Lecture Hall 55.22 (next to Café Urknall)
Pfaffenwaldring 55
70569 Stuttgart

We are very happy to welcome within the CRC 1333 Colloquium Series:

 Prof. Richard R. Schrock

– 2005 Nobel Laureate in Chemistry –

F G Keyes Professor of Chemistry, emeritus at MIT, USA
George K. Helmkamp Founder’s Chair of Chemistry, University of California, Riverside, USA

Topic: “Metallacyclopentane Ring-Contraction Yields Olefin Metathesis Catalysts”

Abstract PDF

Prof. Richard R. Schrock  is Professor emeritus at MIT and currently holds a small working group at the University of California, Riverside.

In 2005 he was awarded the nobel prize together with with Robert H. Grubbs and Yves Chauvin for his work in the area of olefin metathesis.

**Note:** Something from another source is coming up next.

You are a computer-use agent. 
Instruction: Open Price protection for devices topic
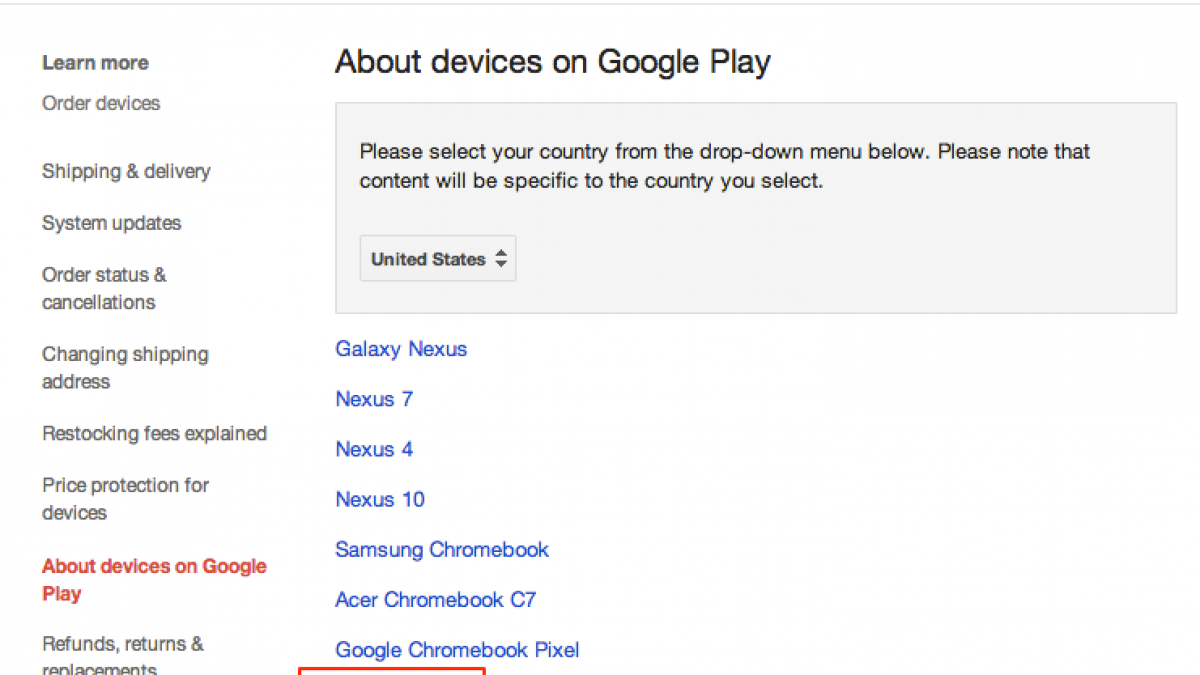coord(125,498)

His interests include the fundamental organometallic chemistry of high oxidation state molybdenum and tungsten alkylidene and alkylidyne complexes and catalytic reactions and mechanisms of reactions involving alkylidene complexes, especially olefin metathesis reactions. He is perhaps best known for his discovery of “high oxidation state carbene” (alkylidene complexes) by alpha hydrogen abstraction in high oxidation state metal alkyl complexes. In the last several years he has applied alkylidene chemistry toward the controlled polymerization of cyclic olefins via ring-opening-metathesis polymerization (ROMP) and to organic chemistry in collaboration with Amir H. Hoveyda.

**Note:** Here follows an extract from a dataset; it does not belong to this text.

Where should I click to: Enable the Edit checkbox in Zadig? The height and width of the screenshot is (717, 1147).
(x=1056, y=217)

The CRC cordially invites all who are interested to the lecture.


For almost sixty years an unanswered question in organometallic chemistry and catalysis has been how molybdenum and tungsten olefin metathesis catalysts are formed from olefins.  We have now shown that five-coordinate tungstacyclopentane complexes will form from ethylene and “contract” to yield W(VI) methylene complexes.  The simplest example is formation of a tungstacyclobutane complex, W(NAr)(OSiPh3)2(CH2CH2CH2) (Ar = 2,6-i-Pr2C6H3), from a tungstacyclopentane complex, W(NAr)(OSiPh3)2(C4H8), in the presence of ethylene.  The intermediate is an a methyl tungstacyclobutane complex, W(NAr)(OSiPh3)2(MeC3H5), from which propylene is lost and W(NAr)(OSiPh3)2(CH2) is formed.  Ring-contraction takes place in complexes bound to silica, either thermally, or through activation by room or LED (450 nm) light, for a variety of imido complexes (but not all), and for oxo complexes.  Disubstituted tungstacyclopentane rings formed from propylene also ring-contract to form methylene complexes.  Finally, ring-contraction has been shown to be a means of forming propylene directly from ethylene (E -> P) at 85°C without forming butenes.  The metallacyclopentane complex that ring-contracts is proposed to be an unobservable trigonal-bipyramidal complex formed in an observable Berry-type five-coordinate rearrangement process.